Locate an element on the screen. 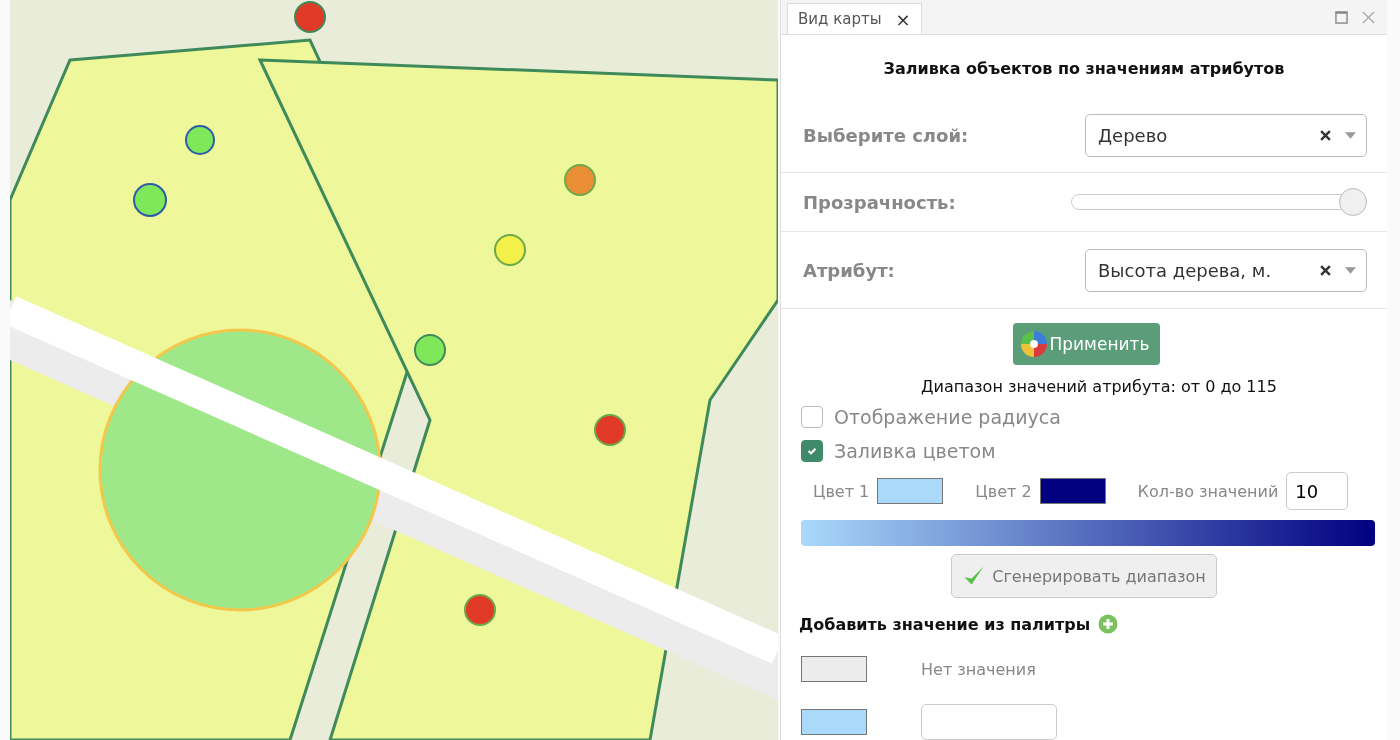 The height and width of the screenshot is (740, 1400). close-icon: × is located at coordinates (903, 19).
------------------------------------------------------------
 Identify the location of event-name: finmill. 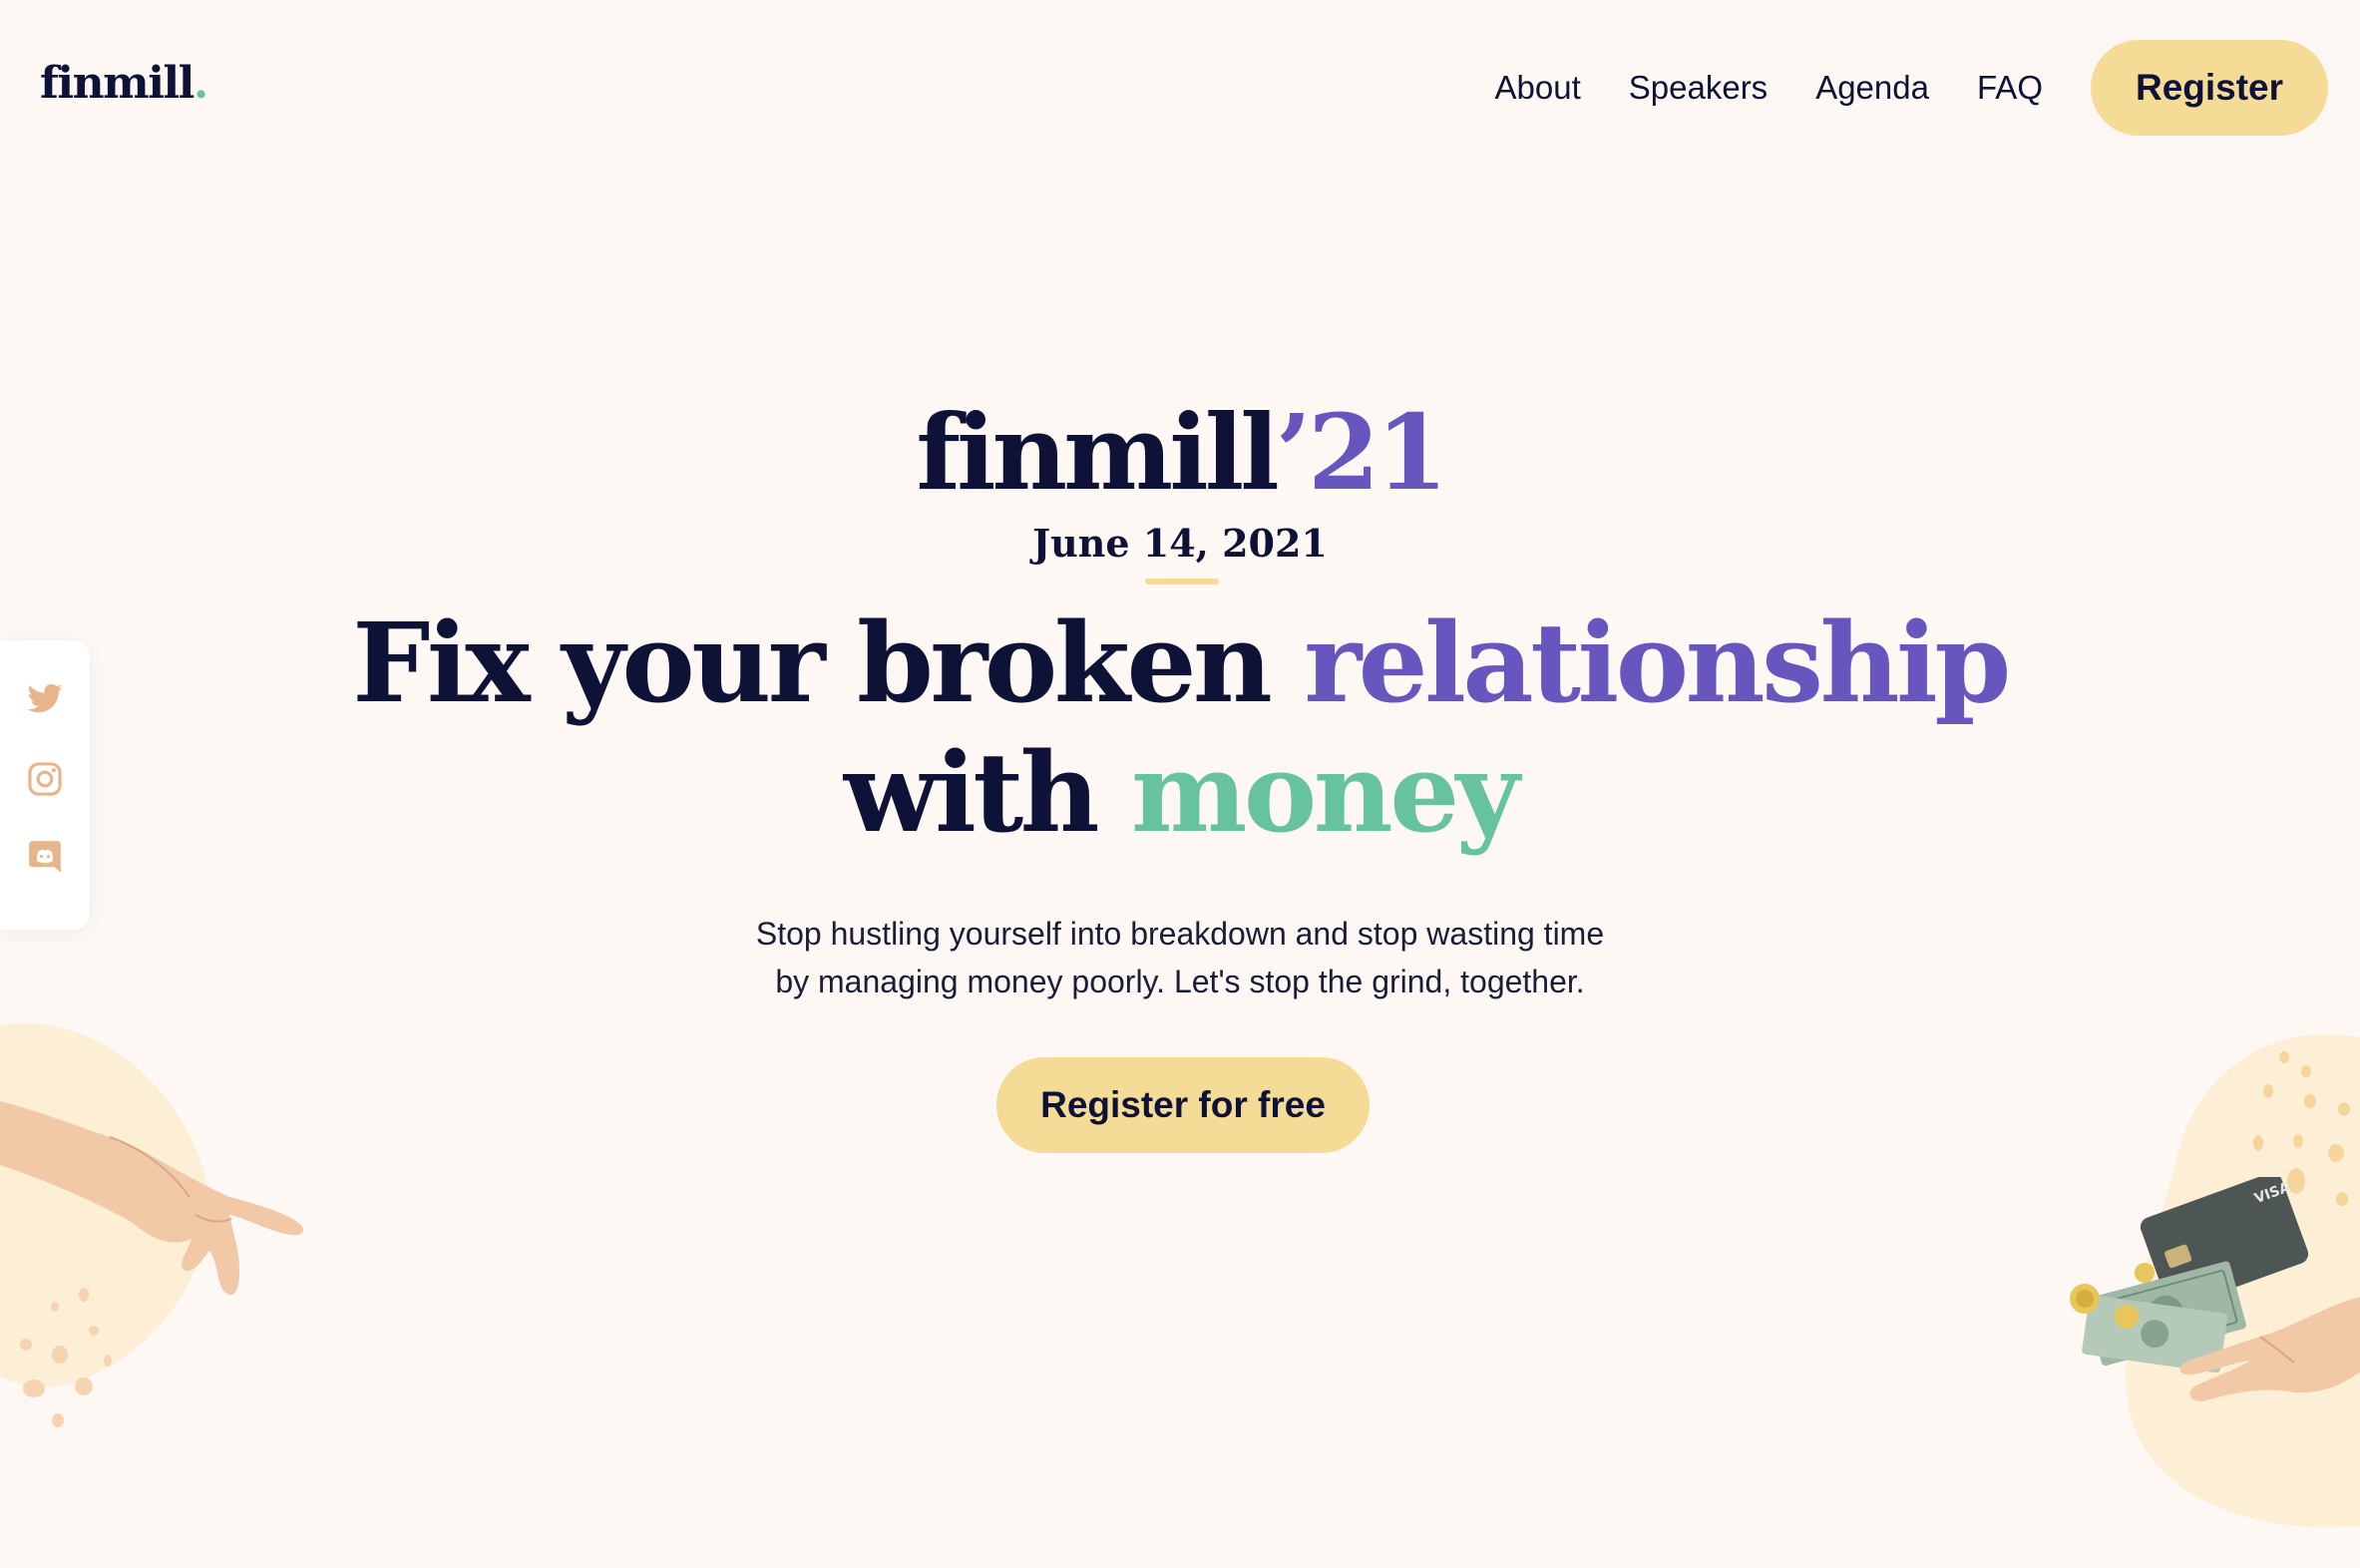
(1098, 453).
------------------------------------------------------------
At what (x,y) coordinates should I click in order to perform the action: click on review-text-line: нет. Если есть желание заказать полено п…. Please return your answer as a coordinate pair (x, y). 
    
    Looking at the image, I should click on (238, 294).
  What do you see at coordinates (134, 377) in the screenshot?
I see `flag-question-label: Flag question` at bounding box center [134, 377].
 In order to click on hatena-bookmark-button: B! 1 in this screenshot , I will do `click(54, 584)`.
------------------------------------------------------------
▸ **EXERCISE**
Rewrite the entries above as a numbered list, leaving out blank lines. Include only the part that opens with the line containing "At what (x,y)" and closes with the line containing "In order to click".

▸ **SOLUTION FOR THIS TASK**
1. At what (x,y) coordinates should I click in order to perform the action: click on review-text-line: нет. Если есть желание заказать полено п…. Please return your answer as a coordinate pair (x, y). 
2.     Looking at the image, I should click on (238, 294).
3.   What do you see at coordinates (134, 377) in the screenshot?
4. I see `flag-question-label: Flag question` at bounding box center [134, 377].
5.  In order to click on hatena-bookmark-button: B! 1 in this screenshot , I will do `click(54, 584)`.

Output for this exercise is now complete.